疲労の蓄積・体調の悪化がないのか、関係者は医師の見解をしっかりと確認して必ずその意見を尊重してください。
面談後考えなくてはいけないこと
時短をすすめるための着眼点
段取りが悪い・勤務に集中できないなど能力の問題や本当に忙しいなど人材確保の問題だけではなく、手当がほしいなど経済的理由、早く家に帰りたくないといった家庭の問題、上司や同僚の評価が気になって帰れないなど人間関係などが残業理由になっている場合があります。

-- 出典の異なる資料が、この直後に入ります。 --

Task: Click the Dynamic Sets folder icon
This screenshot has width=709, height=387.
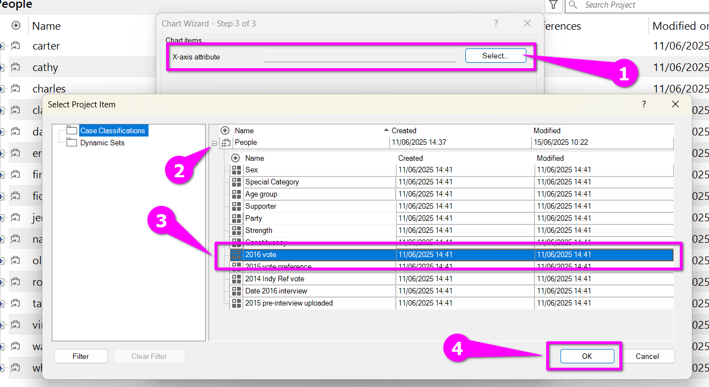Action: click(72, 143)
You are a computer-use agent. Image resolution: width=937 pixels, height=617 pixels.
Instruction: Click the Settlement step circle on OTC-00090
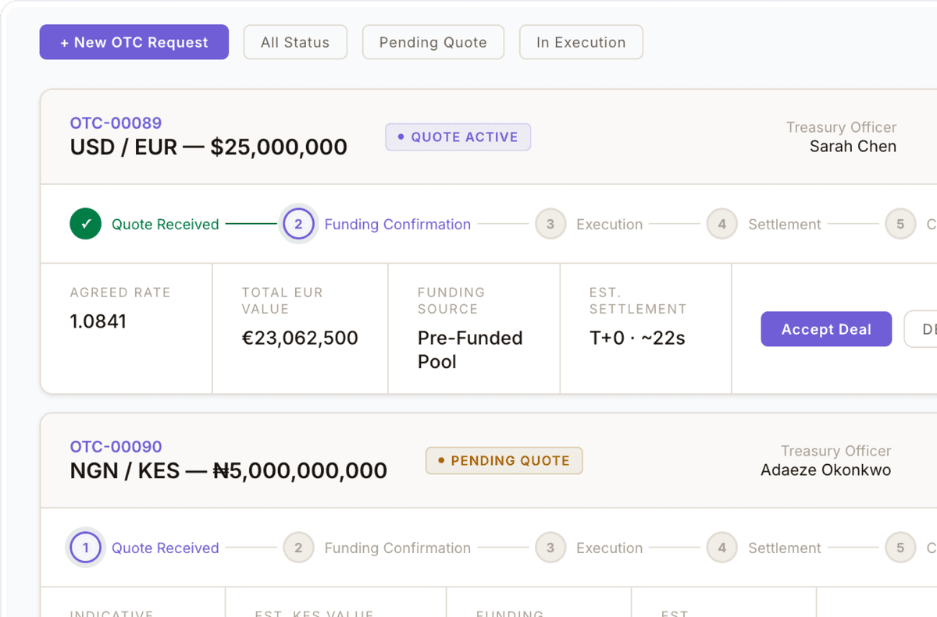721,548
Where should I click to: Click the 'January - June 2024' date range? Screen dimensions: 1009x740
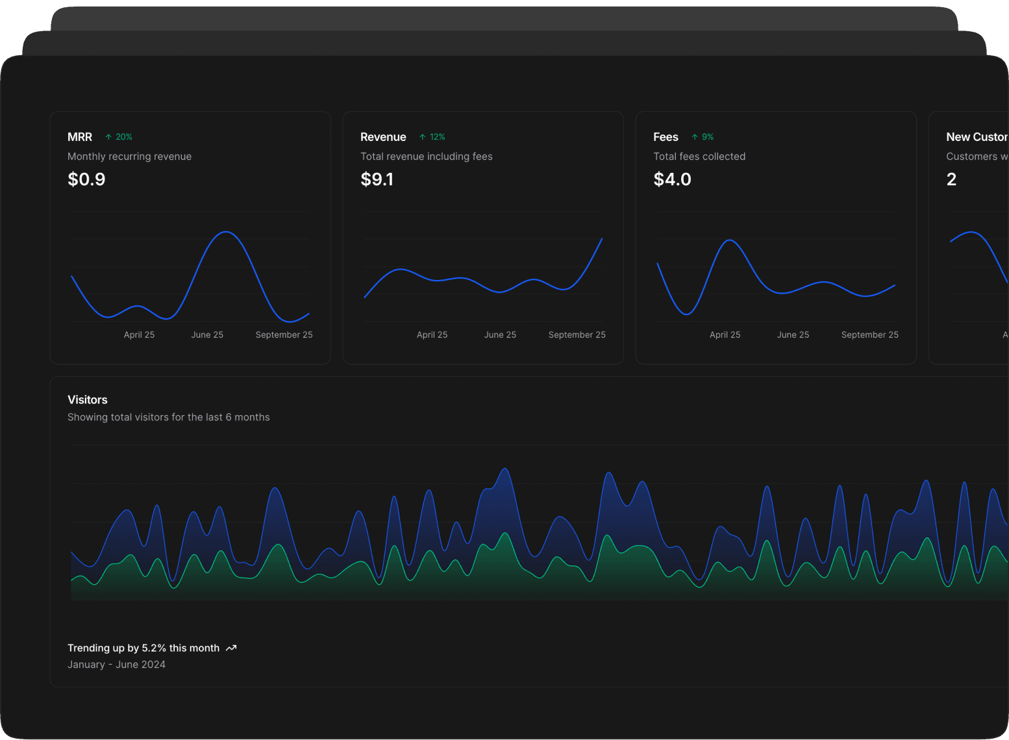click(x=116, y=665)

うつによって集中力や判断力が低下し、長時間労働につながっていることも少なくはありません。仕事量は変わらないのに、時間外労働が増えた場合、病気の症状ではないかという発想や見抜く力が大事となってきます。
時短を進めるために・・・
段取りが悪いなら仕事量を減らし、得意分野を任せれば良い。
本当に忙しい場合は人を確保すれば良い。
経済的に苦しい場合は、生活相談に乗る。
家庭に問題があれば、配偶者を交えた面談を実施する。
体調が悪い社員は治療を受けさせれば良い。
このように事後フォローを行えば、時間外労働は減るでしょう。そのためにも産業医と担当者は連携して、社員によって異なる長時間労働の原因を問診で探り、把握していくことが求められます。
十分な睡眠時間を確保させることが重要
厚生労働省は、1カ月100時間、2~6カ月平均で月80時間、長期間では月平均45時間以上の時間外労働があったかどうかを労災認定の基準としています。
この数字は、労働者が6時間以上睡眠をとった場合は、脳や心臓疾患のリスクは少ないが、5時間未満であればリスクが増加するという、疫学的研究を基に設定しています。
特に体調を崩しやすい冬場の長時間労働者に対しては、睡眠時間を十分確保できるよう、通勤電車内や昼休みに少し寝る、賃貸であれば会社の近くに転居する、ときにはホテルなどに泊まり通勤時間を減らすなど、指導・対応をしなければなりません。
過重労働面談は改善できるまで終了しない中長期戦です
問診票の内容と産業医の意見を確認し、以降、長時間労働にならないように会社側で対策を実行し、改善できてはじめて過重労働面談終了となります。過重労働面談は、1時間で終わるものではなく場合によっては1年かかる中長期戦になるのです。